At the most basic level, what AngelList has achieved to date is allow a whole new set of companies at the bottom of a market access a product that has historically only been accessible to companies in certain geographies. For example, five years ago in Cambridge, UK a startup may have been passed on by the Cambridge Angels (who have traditionally been the largest angel group in town) and the founders didn’t know any London based angels. Maybe they pulled together a little bit of money from family and friends but ultimately they failed. Fast forward to today and the same company can raise money from Cambridge angels, London angels or bypass them both and raise from SF and NYC based angels. And as asset prices in the US continue to remain highly inflated due to the oversupply of VC, many angels and VC’s will continue to look for innovation elsewhere.
At CityMeetsTech, we are making it a pre-requisite for angels who want to attend pitch events to create an Angel.co profile. I know that Seedcamp, Techstars and the other leading accelerators all do this. We are also doing everything we can to get the startups that we select onto the platform so that everything can be coordinated, saved and updated in one location. We do this because we have heard that It makes it so much easier and faster to close a round as the founders are much more in control of the fundraising process.
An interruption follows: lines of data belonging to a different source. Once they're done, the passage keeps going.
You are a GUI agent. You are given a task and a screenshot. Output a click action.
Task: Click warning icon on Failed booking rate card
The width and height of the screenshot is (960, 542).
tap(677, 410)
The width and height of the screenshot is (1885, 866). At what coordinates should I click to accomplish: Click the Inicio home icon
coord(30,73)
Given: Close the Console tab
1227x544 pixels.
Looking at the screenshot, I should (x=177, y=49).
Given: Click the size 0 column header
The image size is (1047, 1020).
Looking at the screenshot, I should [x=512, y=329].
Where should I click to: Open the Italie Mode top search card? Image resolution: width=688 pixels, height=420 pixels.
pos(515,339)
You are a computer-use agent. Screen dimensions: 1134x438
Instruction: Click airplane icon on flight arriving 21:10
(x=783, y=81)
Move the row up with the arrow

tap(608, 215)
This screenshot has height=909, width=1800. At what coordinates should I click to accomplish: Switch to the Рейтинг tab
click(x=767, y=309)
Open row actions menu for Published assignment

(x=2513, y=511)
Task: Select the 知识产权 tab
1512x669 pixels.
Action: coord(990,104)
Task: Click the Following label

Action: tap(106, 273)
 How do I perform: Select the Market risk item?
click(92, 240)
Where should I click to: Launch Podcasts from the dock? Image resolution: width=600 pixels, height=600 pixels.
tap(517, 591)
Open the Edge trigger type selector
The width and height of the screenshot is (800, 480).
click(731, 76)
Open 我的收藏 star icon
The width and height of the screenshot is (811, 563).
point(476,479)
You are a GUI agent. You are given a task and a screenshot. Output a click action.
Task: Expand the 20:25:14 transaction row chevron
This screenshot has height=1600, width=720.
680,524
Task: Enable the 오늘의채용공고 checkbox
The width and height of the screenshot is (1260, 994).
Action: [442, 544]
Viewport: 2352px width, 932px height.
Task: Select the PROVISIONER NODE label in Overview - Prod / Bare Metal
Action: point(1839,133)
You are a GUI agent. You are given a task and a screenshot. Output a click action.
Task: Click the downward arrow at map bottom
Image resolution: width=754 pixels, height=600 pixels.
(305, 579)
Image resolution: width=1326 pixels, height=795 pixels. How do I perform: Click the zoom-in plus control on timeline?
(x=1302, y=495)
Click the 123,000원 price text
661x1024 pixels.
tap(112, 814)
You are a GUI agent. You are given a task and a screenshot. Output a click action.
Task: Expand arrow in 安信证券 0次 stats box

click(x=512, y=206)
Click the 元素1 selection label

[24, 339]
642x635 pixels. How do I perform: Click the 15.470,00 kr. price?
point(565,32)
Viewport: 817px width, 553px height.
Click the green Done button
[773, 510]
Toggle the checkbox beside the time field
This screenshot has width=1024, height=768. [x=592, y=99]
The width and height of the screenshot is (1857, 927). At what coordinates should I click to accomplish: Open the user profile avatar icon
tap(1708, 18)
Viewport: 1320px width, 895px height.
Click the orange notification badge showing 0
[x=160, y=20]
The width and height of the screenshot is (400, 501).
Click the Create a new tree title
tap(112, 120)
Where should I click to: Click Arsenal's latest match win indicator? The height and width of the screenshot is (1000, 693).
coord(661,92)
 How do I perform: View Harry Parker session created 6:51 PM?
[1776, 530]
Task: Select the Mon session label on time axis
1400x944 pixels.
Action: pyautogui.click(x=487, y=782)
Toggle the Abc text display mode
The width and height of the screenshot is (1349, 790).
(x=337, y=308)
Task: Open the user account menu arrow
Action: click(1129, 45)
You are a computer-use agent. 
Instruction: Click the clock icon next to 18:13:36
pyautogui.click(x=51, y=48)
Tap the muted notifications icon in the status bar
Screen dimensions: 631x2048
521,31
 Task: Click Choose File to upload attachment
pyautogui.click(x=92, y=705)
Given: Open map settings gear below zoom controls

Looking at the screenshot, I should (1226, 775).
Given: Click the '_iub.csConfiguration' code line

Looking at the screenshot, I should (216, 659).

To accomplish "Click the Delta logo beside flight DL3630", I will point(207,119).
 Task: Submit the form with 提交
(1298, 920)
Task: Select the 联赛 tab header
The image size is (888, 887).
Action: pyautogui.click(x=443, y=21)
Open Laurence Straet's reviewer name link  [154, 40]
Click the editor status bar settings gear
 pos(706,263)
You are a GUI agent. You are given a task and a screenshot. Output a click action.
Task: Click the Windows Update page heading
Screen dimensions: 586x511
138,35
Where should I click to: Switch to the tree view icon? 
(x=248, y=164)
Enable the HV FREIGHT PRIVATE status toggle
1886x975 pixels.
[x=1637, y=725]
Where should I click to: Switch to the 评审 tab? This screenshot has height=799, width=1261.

Investing directly into UK based startups online is not yet possible (it might be in beta but I am unaware of any companies currently raising money directly). But in the not too distant future this will be possible. I think the combination of AngelList and EIS here in the UK will continue to have a major impact on the ecosystem. The timing couldn’t be better because the number of new, high-potential disruptive companies here and across the rest of Europe is bigger than its ever been before. And just imagine if they launched a product that allowed investors and startups to automatically complete those EIS forms and send them to HMRC :)
* Disclaimer: We at DFJ Esprit have also taken advantage of EIS and have raised an Angel co-investment fund which has attracted many former DFJ-backed portfolio executives to invest into the fund. We have made money together in the past and they would like an exposure in their personal portfolios to early stage tech. This is great news for DFJ Esprit and our portfolio companies because this means that we have created a formal network in which our companies are able to draw on the experience of these past founders and execs. This fund co-invests alongside our current main fund into any company that is EIS compliant (when we analysed all of the deals that we have invested into over the past 3 years we found that the majority of them were EIS compliant even if their HQ was in another country like Finland, Germany or Ireland). I should also disclose, I am not an EIS expert and I am not suggesting that EIS works for every company or investor.